Which of the lines below contain the word "computer"? Locate each one and copy it out in full.

* * * * *

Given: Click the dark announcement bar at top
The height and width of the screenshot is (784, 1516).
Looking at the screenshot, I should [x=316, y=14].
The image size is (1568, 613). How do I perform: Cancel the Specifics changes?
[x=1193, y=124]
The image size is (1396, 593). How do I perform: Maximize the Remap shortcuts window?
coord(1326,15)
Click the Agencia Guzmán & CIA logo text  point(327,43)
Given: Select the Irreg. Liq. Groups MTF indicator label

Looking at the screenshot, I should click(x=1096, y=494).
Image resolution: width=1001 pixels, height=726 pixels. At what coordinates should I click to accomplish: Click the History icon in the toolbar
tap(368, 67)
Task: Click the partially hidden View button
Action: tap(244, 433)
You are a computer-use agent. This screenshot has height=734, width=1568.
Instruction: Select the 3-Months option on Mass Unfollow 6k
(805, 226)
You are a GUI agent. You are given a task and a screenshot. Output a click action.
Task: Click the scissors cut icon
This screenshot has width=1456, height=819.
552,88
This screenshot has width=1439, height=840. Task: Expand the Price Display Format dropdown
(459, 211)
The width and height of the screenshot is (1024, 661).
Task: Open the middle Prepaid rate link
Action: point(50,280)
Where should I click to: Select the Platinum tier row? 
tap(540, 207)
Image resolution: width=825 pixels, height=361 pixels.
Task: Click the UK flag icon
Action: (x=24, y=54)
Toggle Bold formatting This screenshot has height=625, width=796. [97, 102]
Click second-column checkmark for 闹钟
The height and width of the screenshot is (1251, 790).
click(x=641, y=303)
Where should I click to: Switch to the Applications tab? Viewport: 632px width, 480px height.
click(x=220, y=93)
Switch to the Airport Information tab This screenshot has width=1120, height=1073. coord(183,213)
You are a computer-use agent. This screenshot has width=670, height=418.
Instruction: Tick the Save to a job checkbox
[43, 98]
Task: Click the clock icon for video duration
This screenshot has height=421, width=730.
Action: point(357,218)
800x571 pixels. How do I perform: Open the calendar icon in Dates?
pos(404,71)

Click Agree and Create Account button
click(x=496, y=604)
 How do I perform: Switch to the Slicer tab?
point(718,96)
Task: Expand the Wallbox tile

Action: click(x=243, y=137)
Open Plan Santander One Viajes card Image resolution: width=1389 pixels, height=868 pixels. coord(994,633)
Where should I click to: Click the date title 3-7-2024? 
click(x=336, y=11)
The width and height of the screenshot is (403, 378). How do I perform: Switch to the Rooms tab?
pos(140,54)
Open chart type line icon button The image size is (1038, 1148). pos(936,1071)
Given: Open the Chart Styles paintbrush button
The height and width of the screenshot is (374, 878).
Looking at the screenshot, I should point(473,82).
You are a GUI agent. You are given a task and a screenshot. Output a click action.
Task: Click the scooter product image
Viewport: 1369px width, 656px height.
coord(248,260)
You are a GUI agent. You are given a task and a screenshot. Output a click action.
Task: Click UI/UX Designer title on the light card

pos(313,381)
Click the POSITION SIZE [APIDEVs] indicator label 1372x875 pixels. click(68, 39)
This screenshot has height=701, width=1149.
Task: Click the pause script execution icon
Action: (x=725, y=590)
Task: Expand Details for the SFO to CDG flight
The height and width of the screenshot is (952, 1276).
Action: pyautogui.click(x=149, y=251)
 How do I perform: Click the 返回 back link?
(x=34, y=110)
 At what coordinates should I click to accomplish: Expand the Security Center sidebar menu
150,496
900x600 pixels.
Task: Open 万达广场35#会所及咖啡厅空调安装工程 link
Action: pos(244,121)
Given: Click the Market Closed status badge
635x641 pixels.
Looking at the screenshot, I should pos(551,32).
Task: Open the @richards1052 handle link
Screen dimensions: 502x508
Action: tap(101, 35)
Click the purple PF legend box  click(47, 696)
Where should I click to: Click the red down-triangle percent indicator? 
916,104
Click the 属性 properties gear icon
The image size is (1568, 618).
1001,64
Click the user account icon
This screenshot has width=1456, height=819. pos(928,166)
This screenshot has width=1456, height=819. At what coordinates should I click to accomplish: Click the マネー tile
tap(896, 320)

* * * * *

● Response to the task
You are a computer-use agent. This screenshot has height=734, width=1568.
You are a computer-use agent. This screenshot has width=670, height=418.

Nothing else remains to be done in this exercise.